ENGL 2634: Writing and Social Justice
This class will grapple with the intersection of writing, broadly defined, and social justice. Although social justice movements happen around the world in various contexts, our class will look at these movements from within and against a U.S. context, uncovering the ways citizens, artists, celebrities, and political figures have shaped notions of social and cultural issues through writing. We will seek to uncover through discussion and analysis how hashtags, such as #SayHerName, #Icantbreathe, #BlackLivesMatter, #MeToo, #Equality, #Feminism, become ways to channel information to audiences and disrupt perceptions via social media. We will look at how writers use essays, poems, articles, manifestos, and other “traditional” forms of writing to express personal experiences and critique society. We will immerse ourselves in sounds and visuals to uncover the rhetorical effects these modes of communication have toward building community and promoting equity. Students will have opportunities to apply their rhetorical, analytical, and creative skills through designing writings that seek to communicate a central message around a social justice movement of their choosing, and students will work as a community to create a showcase of final projects.
Why take it?
With the continued systemic issues of police brutality, sexual and gender discrimination, economic inequity, and countless others, the moment for action is now, and many people have accepted this call in a myriad of ways.
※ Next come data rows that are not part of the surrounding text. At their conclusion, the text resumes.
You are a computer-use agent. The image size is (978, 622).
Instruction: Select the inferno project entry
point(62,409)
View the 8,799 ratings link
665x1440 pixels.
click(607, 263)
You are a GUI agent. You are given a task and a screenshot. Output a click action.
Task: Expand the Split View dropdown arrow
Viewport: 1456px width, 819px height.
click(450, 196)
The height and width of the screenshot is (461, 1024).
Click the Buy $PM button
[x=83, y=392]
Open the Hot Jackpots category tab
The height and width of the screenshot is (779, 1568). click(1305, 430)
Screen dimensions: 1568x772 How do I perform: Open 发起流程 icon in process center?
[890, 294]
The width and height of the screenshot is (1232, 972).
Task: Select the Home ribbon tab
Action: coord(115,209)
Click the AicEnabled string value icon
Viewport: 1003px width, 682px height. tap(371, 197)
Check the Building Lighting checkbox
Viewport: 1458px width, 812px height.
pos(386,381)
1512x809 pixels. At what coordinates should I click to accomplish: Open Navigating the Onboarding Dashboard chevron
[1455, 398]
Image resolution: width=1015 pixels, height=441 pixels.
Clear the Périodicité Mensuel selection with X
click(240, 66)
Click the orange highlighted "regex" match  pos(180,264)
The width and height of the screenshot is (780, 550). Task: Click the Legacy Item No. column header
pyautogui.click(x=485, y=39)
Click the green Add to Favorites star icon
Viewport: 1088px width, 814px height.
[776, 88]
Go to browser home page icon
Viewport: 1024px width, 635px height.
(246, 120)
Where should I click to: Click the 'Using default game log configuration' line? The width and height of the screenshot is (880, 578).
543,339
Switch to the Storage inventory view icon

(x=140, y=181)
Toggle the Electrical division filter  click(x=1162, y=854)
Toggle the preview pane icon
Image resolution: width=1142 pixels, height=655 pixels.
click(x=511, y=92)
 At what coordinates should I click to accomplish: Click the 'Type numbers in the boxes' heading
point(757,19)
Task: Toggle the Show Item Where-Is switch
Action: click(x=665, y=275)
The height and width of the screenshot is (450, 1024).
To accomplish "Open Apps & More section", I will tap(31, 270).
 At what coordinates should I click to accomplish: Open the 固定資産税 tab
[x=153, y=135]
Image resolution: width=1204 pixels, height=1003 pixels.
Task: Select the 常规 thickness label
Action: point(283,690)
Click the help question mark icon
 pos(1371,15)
These messages are not isolated to specific groups or individuals; they are not isolated at all--they are public. From critical personal essays to viral videos to social media hashtags to the 24-hour news cycle to advertisements to murals on city streets, activists are WRITING social justice movements within public spaces. This class offers students a chance to immerse themselves in the art, rhetoric, and issues of pertinent social justice movements within the U.S., and no time is more Kairotic than now to engage through discussion and creation with the ideas of our time. Taking this course can help students interested in developing a deeper social and cultural engagement, as well as help students already doing this important work to build a broader perspective that could illuminate new avenues to communicate their messages.
ENGL 2634 fulfills an elective in the following Pathways minors:
Requirements
Prerequisite: ENGL 1106 or COMM 1016.
This course fulfills Pathways requirements in Advanced Discourse, Critical Analysis of Identity and Equity in the United States, and Ethical Reasoning.